A Bittersweet Epiphany

In this extract from my work-in-progress second novel, Andrew discovers the source of his impostor syndrome.

Each of us has a moment when we’re in the spotlight, on top of the tree, breasting the tape and looking back or down as the rest of the world catches up. For some of us that means being first in line for a water pump after walking through the night to an arid and stinking crossroad; for others, it’s the one time they’re able to stand and ask ‘what’s everyone drinking’ instead of waiting until a few have gone home and the rest have slowed down and will only want a half to top up their final pint. But whatever your circumstances, I am convinced there will come a time – it may only happen once, so be sure to enjoy it – when you don’t feel embarrassed to share the same space as the younger, wiser, richer, healthier, better looking, more successful, community minded, more fulfilled, happier person who for some inexplicable and, of course, unlikely reason has decided to call you their friend.

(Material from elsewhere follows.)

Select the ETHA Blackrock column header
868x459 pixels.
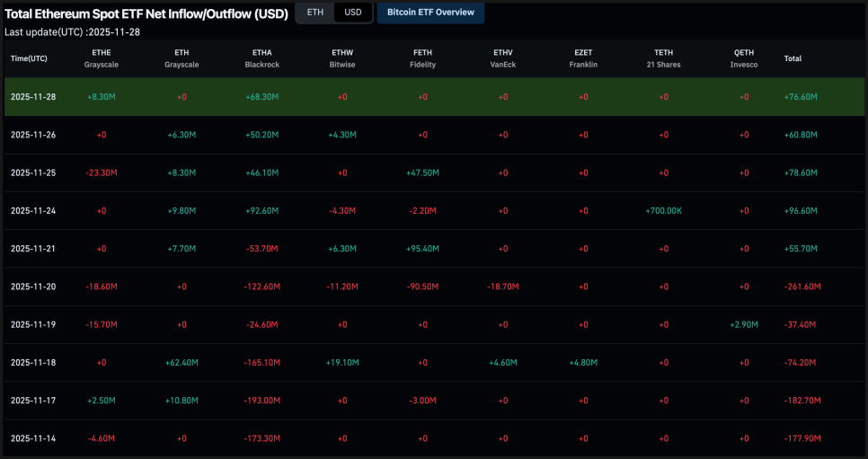pyautogui.click(x=261, y=58)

This morning I experienced a Proustian moment which became a bittersweet epiphany upon hearing a middle-aged comedian refer to his BAGA badges on one of those middle-aged podcasts to which I have of late become addicted. This took me back to a pair of washed-out blue cotton shorts which in the 1970s will have been as brief as memory suggests. The waist elastic was stretched and withered, but as I have no memory of jeering classmates – not in relation to the shorts – I assume they never fell loose and settled around my ankles as I stood to perform a forward roll or waited my turn to attempt the vault.

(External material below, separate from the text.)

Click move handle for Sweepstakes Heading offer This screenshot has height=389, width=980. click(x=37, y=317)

The crucial fact about the shorts is that they weren’t mine; they were what we called hand-me-downs, which was the first problem. These days, in an attempt (a pointless one, I suspect, and doomed to failure) to spare blushes and indignities and to distract antagonists, the preferred expressions are pre-used or pre-worn. Hand-me-downs bore the stain of poverty in my childhood, even though most of us wore them and some items, like the metallic red racer with white wall tyres and gears I inherited from my brother, would have passed as new if your friends hadn’t seen it flashing around the neighbourhood the day before it came in to your possession.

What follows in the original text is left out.